§ **TEXTAUSZUG**
>>>>

Schengen-Visumverfahren werden künftig vollständig digitalisiert. Darauf haben sich gestern Europäisches Parlament und Rat geeinigt. Die vereinbarten Vorschriften modernisieren, vereinfachen und vereinheitlichen durch Digitalisierung die Visumverfahren für Drittstaatsangehörige, die ein Visum beantragen, ebenso wie für Mitgliedstaaten, die diese Visa erteilen.
EU-Innenkommissarin Ylva Johansson begrüßte die politische Einigung und betonte: „Sicherheit und Effizienz muss in unserem Visumsystem Priorität haben. Mit der Einführung einer digitalen Visummarke und einer Online-Antragsplattform können wir beides garantieren. Die vereinbarte Verordnung wird dazu beitragen, Betrug zu bekämpfen, uns vor Fälschungen zu schützen und das Verfahren zu vereinfachen – davon profitieren sowohl Reisende als auch die Europäische Union.“
Verfahren derzeit papierlastig und kostenaufwendig
Derzeit sind die Visumverfahren für den Schengen-Raum nach wie vor sehr papierlastig und damit sowohl für Reisende als auch für die Mitgliedstaaten kostenaufwendig. Die Antragsverfahren für Schengen-Visa unterscheiden sich von Mitgliedstaat zu Mitgliedstaat, und nur in sehr wenigen von ihnen sind sie teilweise digitalisiert. Bei physischen Visummarken ist die Gefahr von Fälschungen, Betrug und Diebstahl höher – diese Risiken werden durch digitale Visa erheblich gemindert.
Die Verordnung zielt auf die Modernisierung zweier zentraler Aspekte des Visumverfahrens ab: die Digitalisierung der Visummarke und die Digitalisierung des Visumantrags durch die Einrichtung einer EU-Online-Visumantragsplattform (EU-VAP).

<<<<

§ **AUSGANGSMATERIAL**
>>>>

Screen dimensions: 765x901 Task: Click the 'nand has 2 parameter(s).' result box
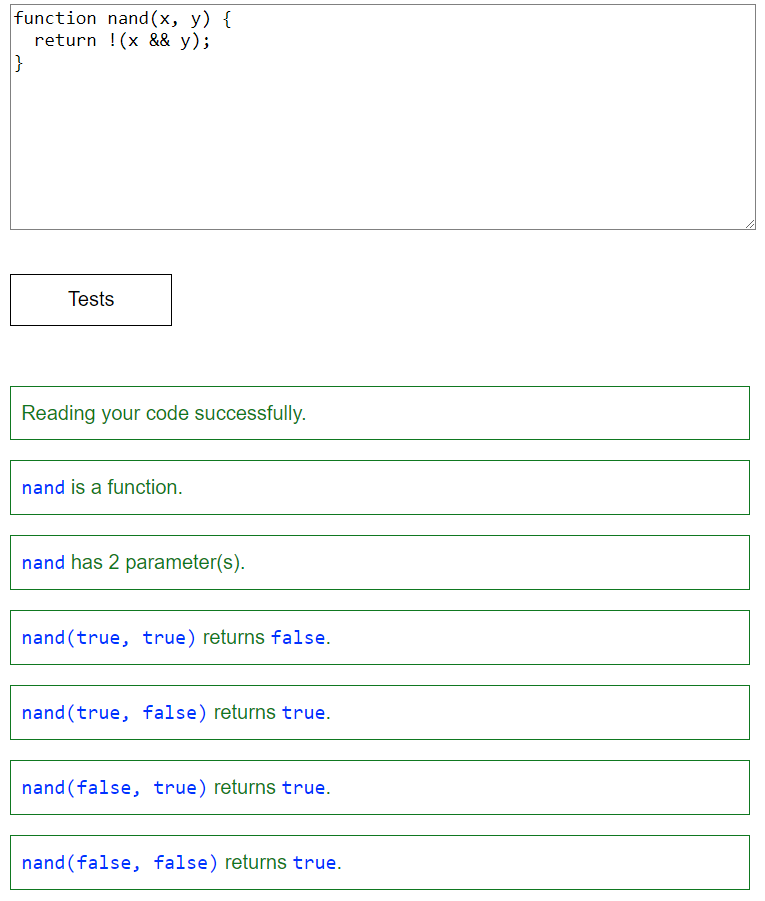pyautogui.click(x=380, y=562)
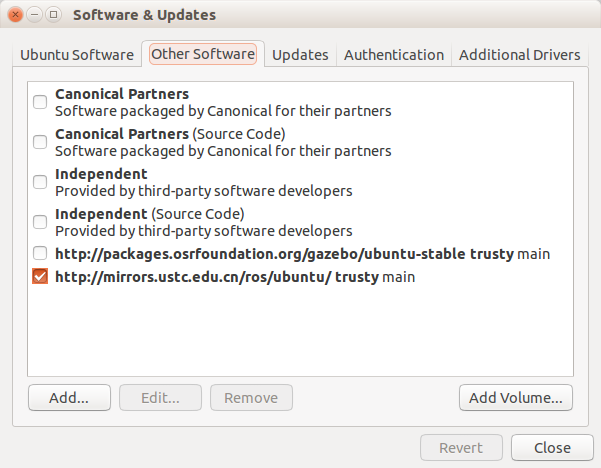Maximize the Software & Updates window

click(52, 15)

<<<<

§ **AUFGABENSTELLUNG**
Schreib den Textauszug über die Digitalisierung der Schengen-Visumverfahren vollständig und Wort für Wort ab.

§ **LÖSUNG**
Schengen-Visumverfahren werden künftig vollständig digitalisiert. Darauf haben sich gestern Europäisches Parlament und Rat geeinigt. Die vereinbarten Vorschriften modernisieren, vereinfachen und vereinheitlichen durch Digitalisierung die Visumverfahren für Drittstaatsangehörige, die ein Visum beantragen, ebenso wie für Mitgliedstaaten, die diese Visa erteilen.
EU-Innenkommissarin Ylva Johansson begrüßte die politische Einigung und betonte: „Sicherheit und Effizienz muss in unserem Visumsystem Priorität haben. Mit der Einführung einer digitalen Visummarke und einer Online-Antragsplattform können wir beides garantieren. Die vereinbarte Verordnung wird dazu beitragen, Betrug zu bekämpfen, uns vor Fälschungen zu schützen und das Verfahren zu vereinfachen – davon profitieren sowohl Reisende als auch die Europäische Union.“
Verfahren derzeit papierlastig und kostenaufwendig
Derzeit sind die Visumverfahren für den Schengen-Raum nach wie vor sehr papierlastig und damit sowohl für Reisende als auch für die Mitgliedstaaten kostenaufwendig. Die Antragsverfahren für Schengen-Visa unterscheiden sich von Mitgliedstaat zu Mitgliedstaat, und nur in sehr wenigen von ihnen sind sie teilweise digitalisiert. Bei physischen Visummarken ist die Gefahr von Fälschungen, Betrug und Diebstahl höher – diese Risiken werden durch digitale Visa erheblich gemindert.
Die Verordnung zielt auf die Modernisierung zweier zentraler Aspekte des Visumverfahrens ab: die Digitalisierung der Visummarke und die Digitalisierung des Visumantrags durch die Einrichtung einer EU-Online-Visumantragsplattform (EU-VAP).